Killer Croc is a different thing, mostly because he has multiple origins, some in which he’s a product of genetic engineering and some where he has epidermolytic ichtyosis. That origin is really interesting and gives an opportunity to look at macro mutation diseases that pop up in humans. The issue with some of this content is that you have to be aware of the cultural context in which the science exists. There’s a couple episodes that I’ve been sitting on for a long time because I haven’t found the right way to approach it because our podcast is pretty lighthearted. But we do deal with some heavy topics, like in the Hulk episode. But when you’re talking about genetically based diseases associated with abnormalities and deformations, you have to realize that there are people who are living their lives with these conditions. So equating that to Killer Croc needs a lot more forethought.

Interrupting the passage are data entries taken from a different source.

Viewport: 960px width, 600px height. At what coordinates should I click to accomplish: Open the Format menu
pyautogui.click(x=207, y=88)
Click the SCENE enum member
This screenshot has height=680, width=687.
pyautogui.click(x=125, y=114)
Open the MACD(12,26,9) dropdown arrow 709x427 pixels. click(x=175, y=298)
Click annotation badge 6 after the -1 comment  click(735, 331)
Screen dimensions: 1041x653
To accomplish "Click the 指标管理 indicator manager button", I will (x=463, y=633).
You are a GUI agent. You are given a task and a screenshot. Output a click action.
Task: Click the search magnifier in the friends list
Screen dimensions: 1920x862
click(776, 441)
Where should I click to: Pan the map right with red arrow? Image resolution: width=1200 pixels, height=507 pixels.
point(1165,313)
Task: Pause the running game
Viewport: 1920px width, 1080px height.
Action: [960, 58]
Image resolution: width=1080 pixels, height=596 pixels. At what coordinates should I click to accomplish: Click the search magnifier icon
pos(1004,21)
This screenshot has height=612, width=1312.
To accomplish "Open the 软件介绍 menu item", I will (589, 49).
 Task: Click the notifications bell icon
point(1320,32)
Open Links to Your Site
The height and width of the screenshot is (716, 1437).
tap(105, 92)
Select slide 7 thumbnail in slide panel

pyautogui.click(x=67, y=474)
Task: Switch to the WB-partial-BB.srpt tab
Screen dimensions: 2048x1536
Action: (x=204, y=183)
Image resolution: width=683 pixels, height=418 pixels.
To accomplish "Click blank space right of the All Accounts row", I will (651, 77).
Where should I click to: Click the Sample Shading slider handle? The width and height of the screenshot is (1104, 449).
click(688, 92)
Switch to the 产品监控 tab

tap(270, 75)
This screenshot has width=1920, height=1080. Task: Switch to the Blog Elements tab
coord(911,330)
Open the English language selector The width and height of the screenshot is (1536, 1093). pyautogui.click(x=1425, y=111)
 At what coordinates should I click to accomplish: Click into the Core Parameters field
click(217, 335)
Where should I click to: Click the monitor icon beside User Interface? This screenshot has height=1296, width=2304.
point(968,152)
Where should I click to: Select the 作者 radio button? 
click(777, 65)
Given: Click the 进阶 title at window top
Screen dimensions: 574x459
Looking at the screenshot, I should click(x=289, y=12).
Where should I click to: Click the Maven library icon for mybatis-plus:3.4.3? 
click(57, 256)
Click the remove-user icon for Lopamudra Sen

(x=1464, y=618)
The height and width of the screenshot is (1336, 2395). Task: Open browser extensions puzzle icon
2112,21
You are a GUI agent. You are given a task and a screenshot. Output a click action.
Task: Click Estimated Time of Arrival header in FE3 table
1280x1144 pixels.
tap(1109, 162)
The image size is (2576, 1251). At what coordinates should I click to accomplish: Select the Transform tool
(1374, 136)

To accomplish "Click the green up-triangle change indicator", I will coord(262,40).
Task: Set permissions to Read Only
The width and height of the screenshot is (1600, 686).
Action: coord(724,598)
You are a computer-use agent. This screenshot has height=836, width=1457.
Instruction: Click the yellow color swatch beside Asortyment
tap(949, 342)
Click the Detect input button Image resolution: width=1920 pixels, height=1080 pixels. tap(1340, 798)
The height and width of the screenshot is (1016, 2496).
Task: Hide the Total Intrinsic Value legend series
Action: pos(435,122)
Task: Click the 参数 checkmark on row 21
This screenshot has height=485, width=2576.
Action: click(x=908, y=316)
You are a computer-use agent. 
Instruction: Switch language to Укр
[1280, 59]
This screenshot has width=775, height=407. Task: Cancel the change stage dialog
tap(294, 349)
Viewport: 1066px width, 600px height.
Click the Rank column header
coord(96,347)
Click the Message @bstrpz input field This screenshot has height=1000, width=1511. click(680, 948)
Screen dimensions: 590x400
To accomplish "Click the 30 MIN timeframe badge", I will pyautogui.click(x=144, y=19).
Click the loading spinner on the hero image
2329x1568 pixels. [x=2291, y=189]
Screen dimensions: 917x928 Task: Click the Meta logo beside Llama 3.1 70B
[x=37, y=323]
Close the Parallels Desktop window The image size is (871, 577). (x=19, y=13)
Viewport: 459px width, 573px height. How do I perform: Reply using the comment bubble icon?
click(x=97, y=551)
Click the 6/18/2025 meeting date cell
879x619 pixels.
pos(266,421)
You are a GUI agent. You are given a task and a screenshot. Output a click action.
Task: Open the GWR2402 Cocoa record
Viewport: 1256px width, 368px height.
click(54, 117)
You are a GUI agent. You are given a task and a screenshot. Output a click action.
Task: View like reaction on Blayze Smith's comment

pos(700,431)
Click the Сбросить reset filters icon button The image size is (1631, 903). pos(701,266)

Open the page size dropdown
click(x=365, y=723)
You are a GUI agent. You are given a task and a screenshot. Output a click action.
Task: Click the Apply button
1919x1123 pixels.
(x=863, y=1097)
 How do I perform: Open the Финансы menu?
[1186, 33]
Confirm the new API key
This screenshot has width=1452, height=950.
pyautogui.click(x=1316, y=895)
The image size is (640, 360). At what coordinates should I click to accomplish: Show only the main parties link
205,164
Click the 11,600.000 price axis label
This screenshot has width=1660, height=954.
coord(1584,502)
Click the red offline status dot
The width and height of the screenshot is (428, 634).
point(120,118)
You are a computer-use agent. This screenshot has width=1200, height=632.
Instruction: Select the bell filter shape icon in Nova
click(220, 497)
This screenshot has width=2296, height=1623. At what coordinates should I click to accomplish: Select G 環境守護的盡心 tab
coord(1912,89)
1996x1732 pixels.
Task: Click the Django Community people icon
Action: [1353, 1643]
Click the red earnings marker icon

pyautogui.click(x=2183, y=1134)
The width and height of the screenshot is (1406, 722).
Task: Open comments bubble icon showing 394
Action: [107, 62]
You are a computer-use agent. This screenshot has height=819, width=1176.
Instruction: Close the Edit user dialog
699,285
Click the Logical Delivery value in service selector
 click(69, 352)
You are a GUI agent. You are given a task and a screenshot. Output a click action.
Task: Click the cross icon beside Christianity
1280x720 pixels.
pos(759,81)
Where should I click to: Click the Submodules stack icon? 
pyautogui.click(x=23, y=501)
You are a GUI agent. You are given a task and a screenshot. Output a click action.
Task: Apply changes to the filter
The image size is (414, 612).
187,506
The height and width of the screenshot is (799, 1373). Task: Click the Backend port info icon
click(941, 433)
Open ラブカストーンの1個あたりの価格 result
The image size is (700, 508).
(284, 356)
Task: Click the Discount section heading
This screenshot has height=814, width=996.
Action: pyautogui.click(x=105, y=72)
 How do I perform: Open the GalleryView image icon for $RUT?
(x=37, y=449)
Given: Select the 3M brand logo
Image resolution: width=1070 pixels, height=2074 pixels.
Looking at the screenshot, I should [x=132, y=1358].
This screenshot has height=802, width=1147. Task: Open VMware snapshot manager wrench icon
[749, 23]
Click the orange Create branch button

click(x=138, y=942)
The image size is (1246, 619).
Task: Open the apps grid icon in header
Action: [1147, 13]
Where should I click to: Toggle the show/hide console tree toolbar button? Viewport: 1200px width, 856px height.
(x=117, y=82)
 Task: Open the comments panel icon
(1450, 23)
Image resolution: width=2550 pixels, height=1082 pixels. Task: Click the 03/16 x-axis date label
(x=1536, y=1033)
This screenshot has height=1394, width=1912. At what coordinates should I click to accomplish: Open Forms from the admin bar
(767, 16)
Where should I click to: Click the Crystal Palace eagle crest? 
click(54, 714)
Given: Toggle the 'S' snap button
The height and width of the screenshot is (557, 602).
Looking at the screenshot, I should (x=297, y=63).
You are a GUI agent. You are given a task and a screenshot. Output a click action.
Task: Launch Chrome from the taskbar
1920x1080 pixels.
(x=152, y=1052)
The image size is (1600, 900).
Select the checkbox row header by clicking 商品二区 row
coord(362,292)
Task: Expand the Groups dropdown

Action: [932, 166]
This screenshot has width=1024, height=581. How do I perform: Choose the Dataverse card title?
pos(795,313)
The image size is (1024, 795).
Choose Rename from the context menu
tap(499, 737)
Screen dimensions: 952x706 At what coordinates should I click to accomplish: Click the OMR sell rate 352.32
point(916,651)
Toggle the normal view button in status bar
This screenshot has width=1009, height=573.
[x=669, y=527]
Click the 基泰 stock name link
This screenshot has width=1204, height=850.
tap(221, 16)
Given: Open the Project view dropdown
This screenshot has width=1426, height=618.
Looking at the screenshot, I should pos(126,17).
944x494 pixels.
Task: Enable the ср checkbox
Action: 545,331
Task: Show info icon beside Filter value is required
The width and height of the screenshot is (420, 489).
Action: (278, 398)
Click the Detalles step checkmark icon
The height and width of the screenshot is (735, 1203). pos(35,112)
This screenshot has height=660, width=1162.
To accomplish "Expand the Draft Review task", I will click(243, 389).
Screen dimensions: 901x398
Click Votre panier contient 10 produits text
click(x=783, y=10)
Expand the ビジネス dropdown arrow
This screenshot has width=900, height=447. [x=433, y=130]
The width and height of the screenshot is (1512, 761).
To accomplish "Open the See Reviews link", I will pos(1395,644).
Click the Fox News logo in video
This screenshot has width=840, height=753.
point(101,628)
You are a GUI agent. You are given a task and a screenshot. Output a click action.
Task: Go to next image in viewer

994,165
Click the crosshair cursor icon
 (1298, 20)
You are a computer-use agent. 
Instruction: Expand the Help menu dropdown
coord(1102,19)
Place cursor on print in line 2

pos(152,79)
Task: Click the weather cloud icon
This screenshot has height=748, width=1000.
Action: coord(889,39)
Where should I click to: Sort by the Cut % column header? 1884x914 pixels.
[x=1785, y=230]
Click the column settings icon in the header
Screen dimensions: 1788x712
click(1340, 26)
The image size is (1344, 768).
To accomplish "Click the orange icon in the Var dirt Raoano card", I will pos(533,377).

I recently ran into this with an upcoming Wonder Woman episode that we recorded live as part of a larger event. When I stepped on stage, I realized that everybody associated with the show was a dude and I had to take a second to acknowledge that: Yeah, I’m a dude, everyone up here has been dudes, but I’m about to explore the biology and physiology of Wonder Woman and the Island of the Amazons. It offers a really interesting thought experiment about the crazy things the female genome can do that the male genome can’t. But in the midst of the conversation if I say something that’s problematic, please speak up because this is an opportunity to have a conversation. And then we start the conversation about Wonder Woman.